How to built tensorflow from source, on Xeon processor, ubuntu 19.x, tf 2.x with GPU support.
Even though all the required information that one might need when building tensorflow from source can be obtained from https://www.tensorflow.org/install/source but I just want to highlight the current situation of tensorflow on ubuntu and xeon processor.
These are the configuration which will be able to re produce results most accurately
- Ubuntu 19.10
- CPU: Intel Xeon E5620 (8) @ 2.395GHz
- GPU: NVIDIA GeForce GTX 1050 Ti
- NVIDIA-SMI 440.64.00
- CUDA 10.1
- nvcc cuDNN 7.6
Here you can see how to install the CUDA 10.1, even though this is outdated but you would want to install this once since TF 2.X supports this version.

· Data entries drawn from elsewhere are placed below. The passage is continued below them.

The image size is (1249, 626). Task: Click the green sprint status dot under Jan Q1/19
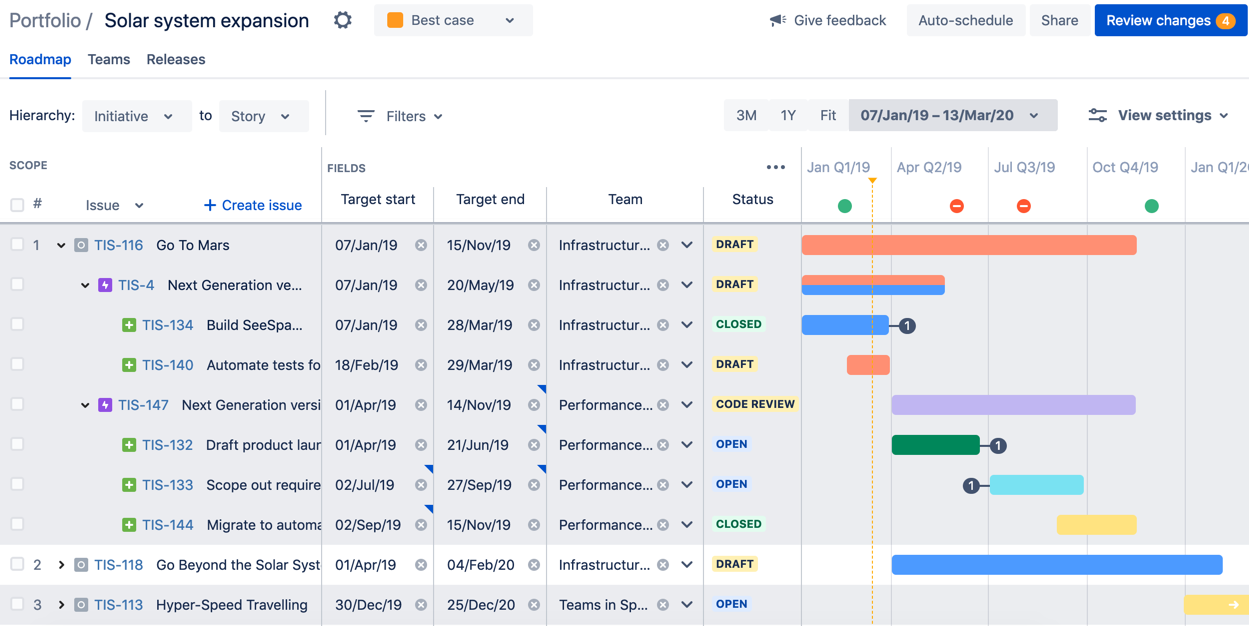(844, 204)
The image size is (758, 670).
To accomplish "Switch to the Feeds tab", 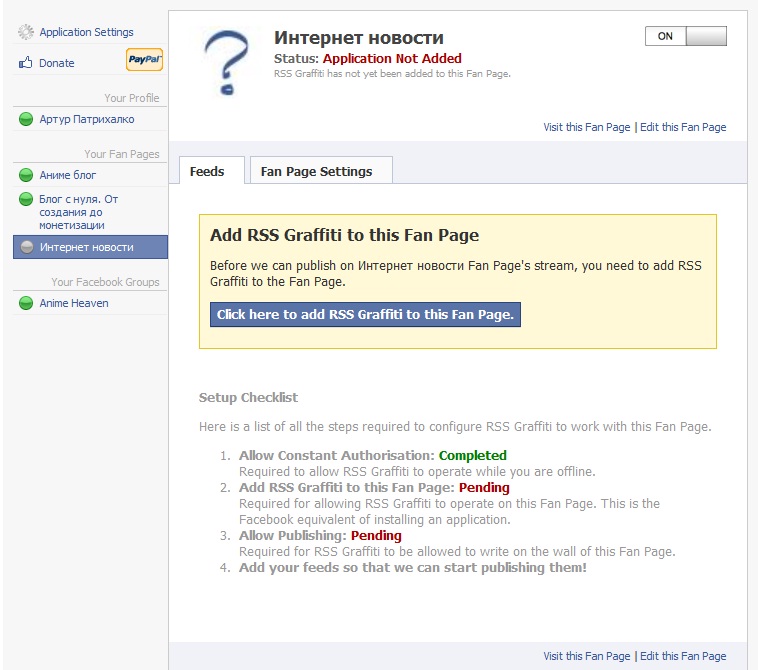I will pos(207,172).
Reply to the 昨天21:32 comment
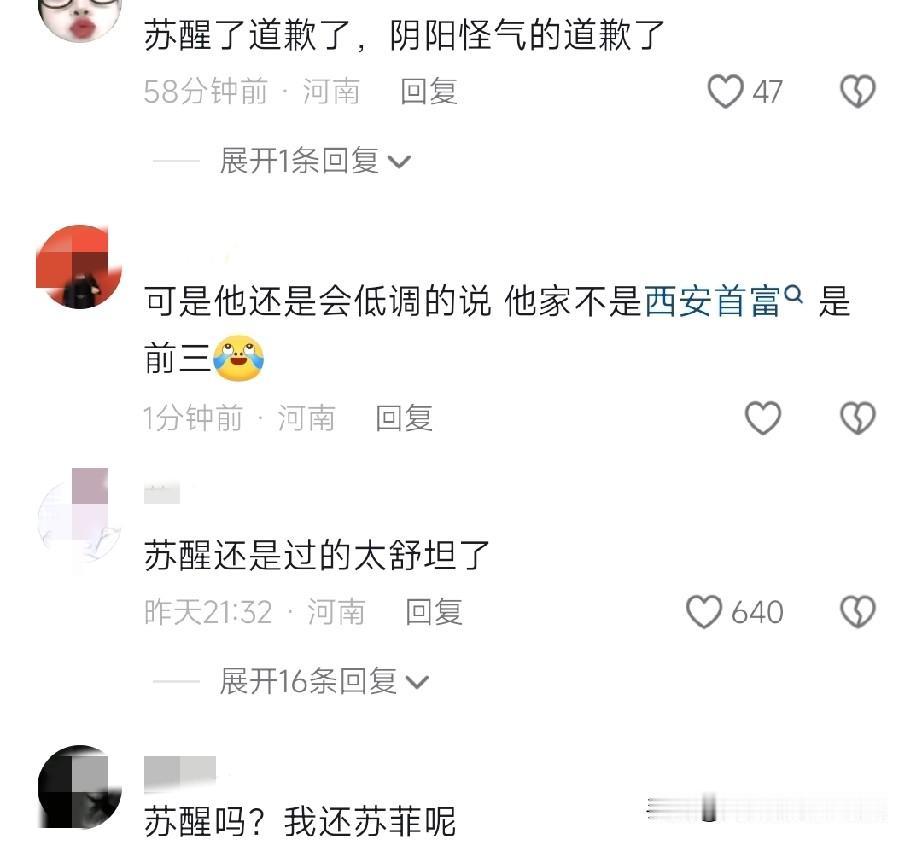The image size is (909, 841). click(x=434, y=611)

$ wget https://developer.download.nvidia.com/compute/cuda/repos/ubuntu1804/x86_64/cuda-ubuntu1804.pin
$ sudo mv cuda-ubuntu1804.pin /etc/apt/preferences.d/cuda-repository-pin-600
$ wget http://developer.download.nvidia.com/compute/cuda/10.1/Prod/local_installers/cuda-repo-ubuntu1804-10-1-local-10.1.243-418.87.00_1.0-1_amd64.deb
$ sudo dpkg -i cuda-repo-ubuntu1804-10-1-local-10.1.243-418.87.00_1.0-1_amd64.deb
$ sudo apt-key add /var/cuda-repo-10-1-local-10.1.243-418.87.00/7fa2af80.pub
$ sudo apt-get update
$ sudo apt-get -y install cuda
now, if you had already tried installing an nvidia toolkit before then you might run into this minor problem which might give you following error.
$ sudo apt-get install cuda
Reading package lists... Done
Building dependency tree
Reading state information... Done
Some packages could not be installed. This may mean that you have
requested an impossible situation or if you are using the unstable
distribution that some required packages have not yet been created
or been moved out of Incoming.
The following information may help to resolve the situation:
The following packages have unmet dependencies.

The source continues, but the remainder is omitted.